-- SUPPLIED TEXT --
——
By Tata Mbunwe
Students of the University of Buea’s Department of Food Science and Technology want to solve the problem of post-harvest food loss in Cameroon, as well as break the chain of unemployment in the country upon their graduation from school.
Nchanji Laurentine, Minette Nabila and several other young students have started using their entrepreneurship lessons by processing and packaging perishable foodstuffs into finish products, to curb post-harvest food loss and create jobs for themselves and other Cameroonians.
The students are unlike regular students of the university’s Faculty of Agriculture and Veterinary Medicine, who mostly engaged only in growing food crops and tending animals.
Rather, these students have learned the science of food processing and want to turn it into an entrepreneurial venture.
According to UN’s Food and Agriculture Organization (FAO) estimates, yearly post-harvest food loss in Sub-Saharan African countries amounts to 4 billion US dollars.
——
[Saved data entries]
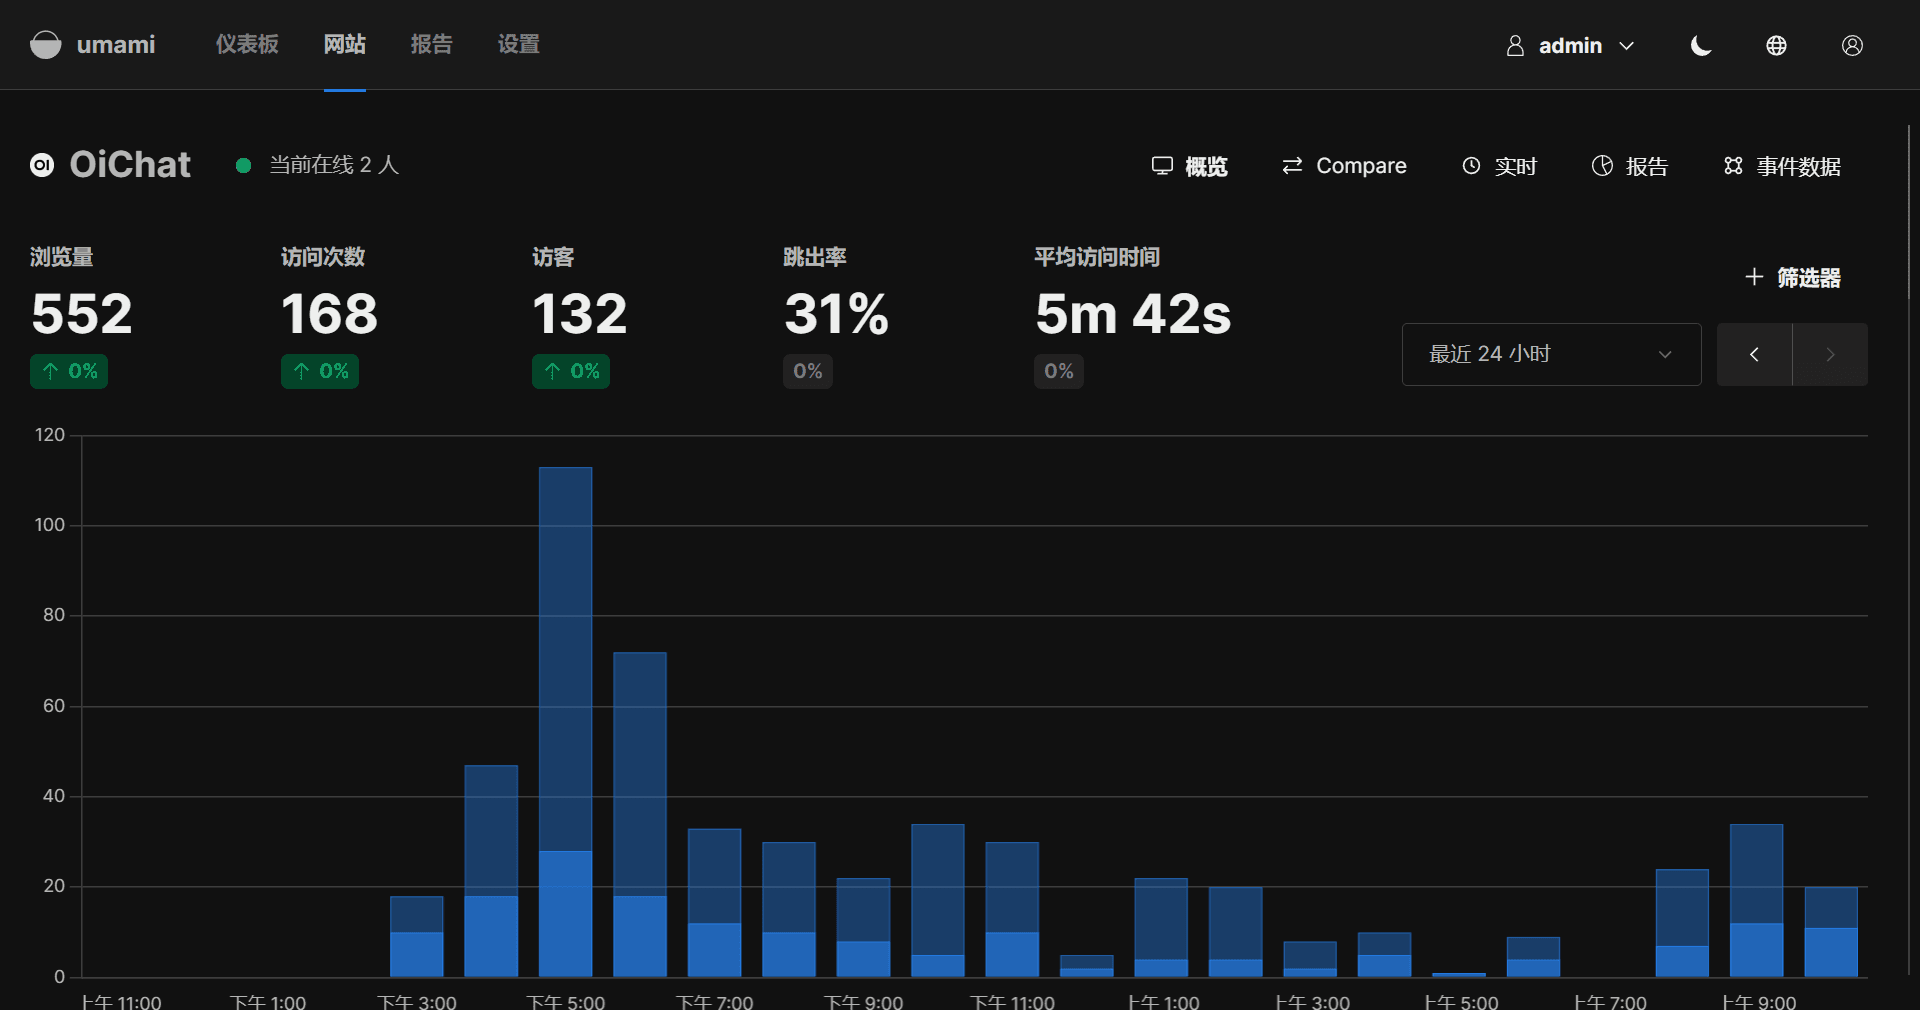
Task: Expand the 最近 24 小时 date range dropdown
Action: [1551, 354]
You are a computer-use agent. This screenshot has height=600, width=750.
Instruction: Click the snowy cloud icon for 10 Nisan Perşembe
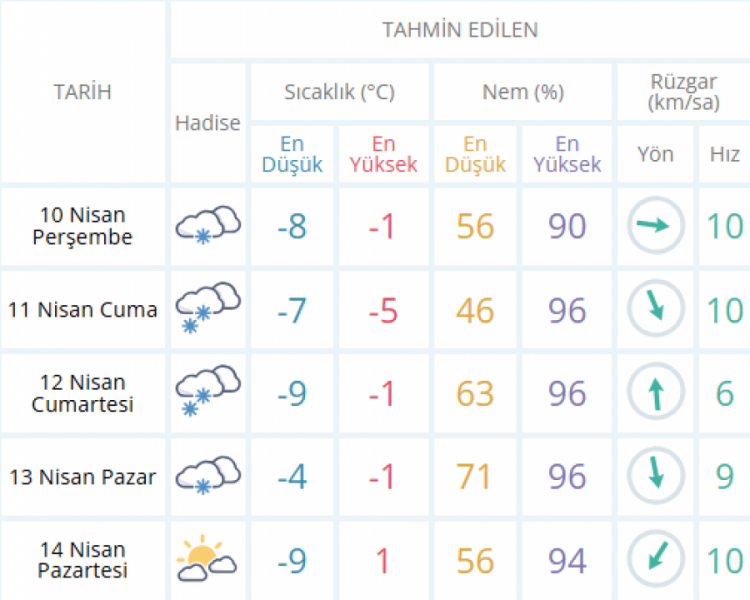pyautogui.click(x=208, y=226)
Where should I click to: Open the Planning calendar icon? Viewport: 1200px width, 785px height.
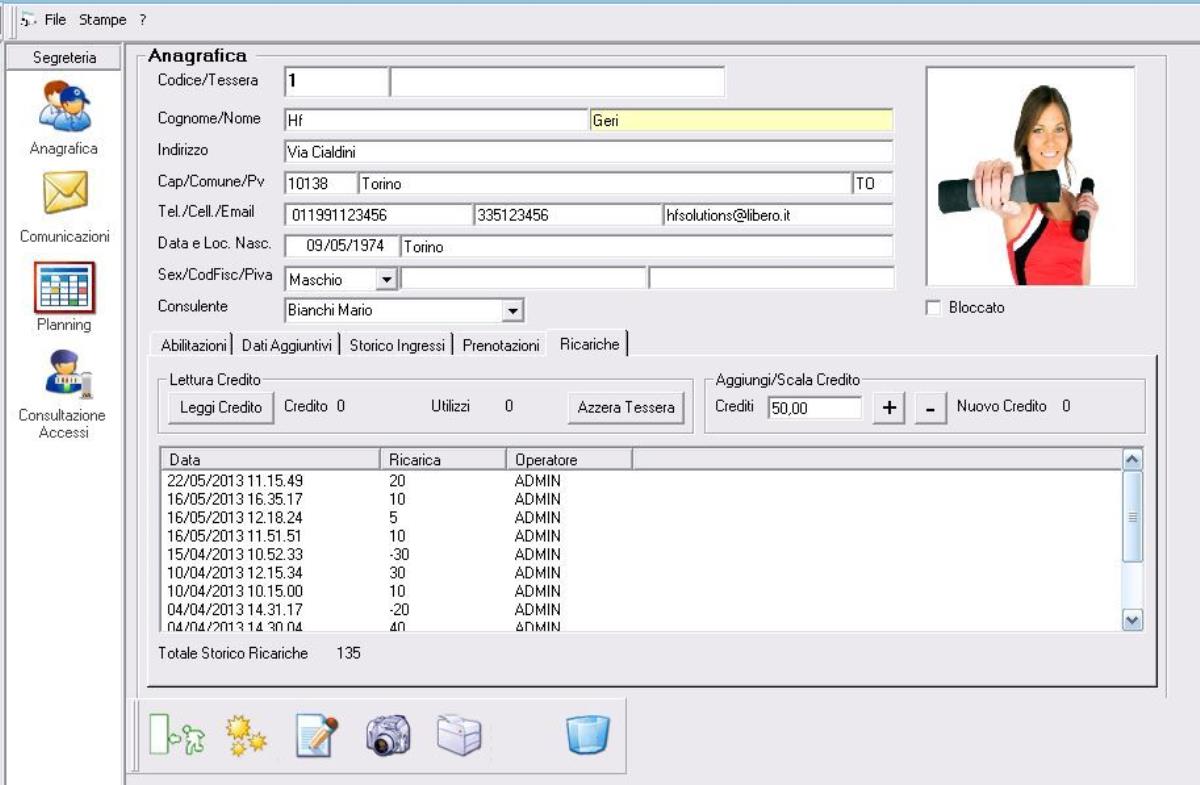tap(64, 287)

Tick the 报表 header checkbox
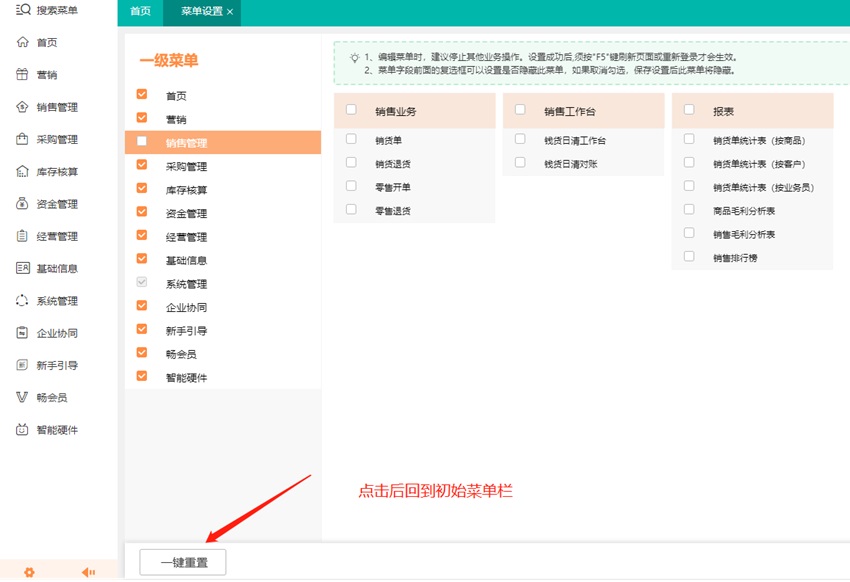pos(689,110)
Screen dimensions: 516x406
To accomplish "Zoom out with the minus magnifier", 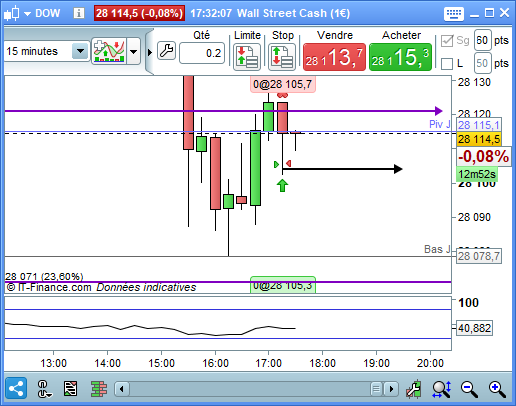I will [469, 389].
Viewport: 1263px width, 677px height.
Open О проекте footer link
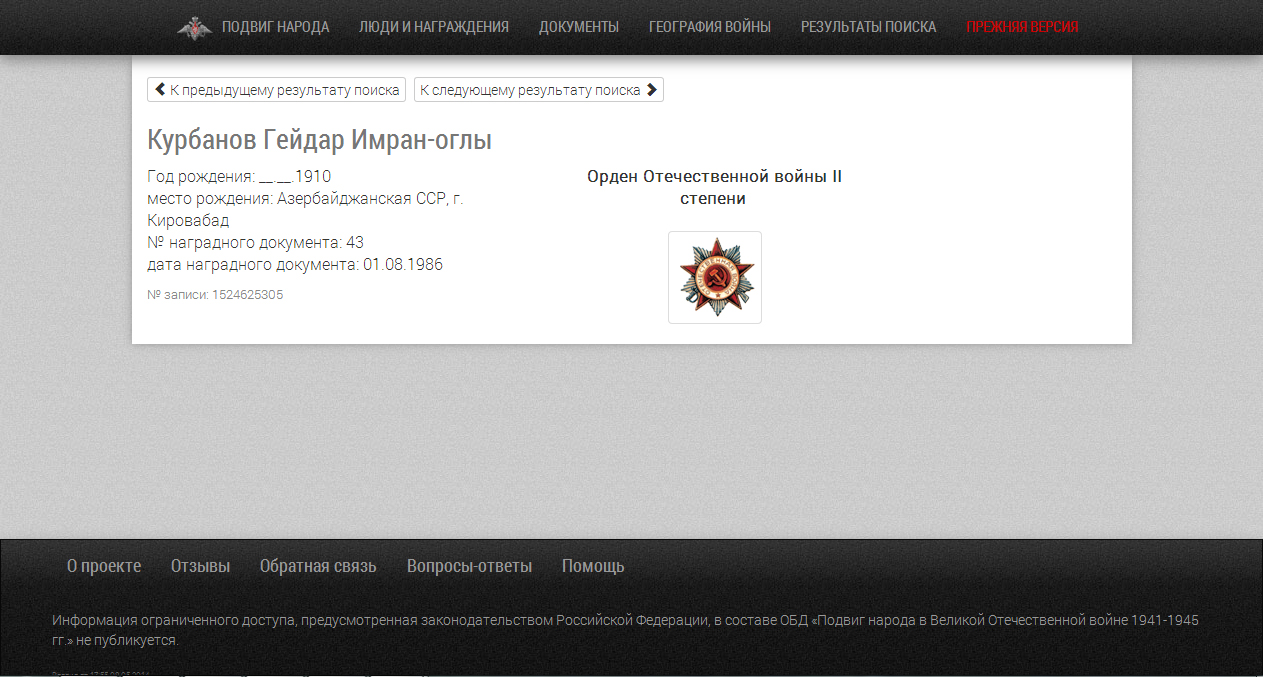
——
-- TASK SET --
1. Answer these from the article on post-harvest food loss:
(a) Which department at the University of Buea are the students in?
(b) What do regular students of the Faculty of Agriculture and Veterinary Medicine mostly engage in?
(c) According to FAO estimates, what does yearly post-harvest food loss in Sub-Saharan African countries amount to?
2. Reproduce the passage of the post-harvest food loss article starting with "By Tata Mbunwe" and going on through "graduation from school.".

-- SET OF ANSWERS --
1.
(a) The Department of Food Science and Technology
(b) Growing food crops and tending animals
(c) 4 billion US dollars

2.
By Tata Mbunwe
Students of the University of Buea’s Department of Food Science and Technology want to solve the problem of post-harvest food loss in Cameroon, as well as break the chain of unemployment in the country upon their graduation from school.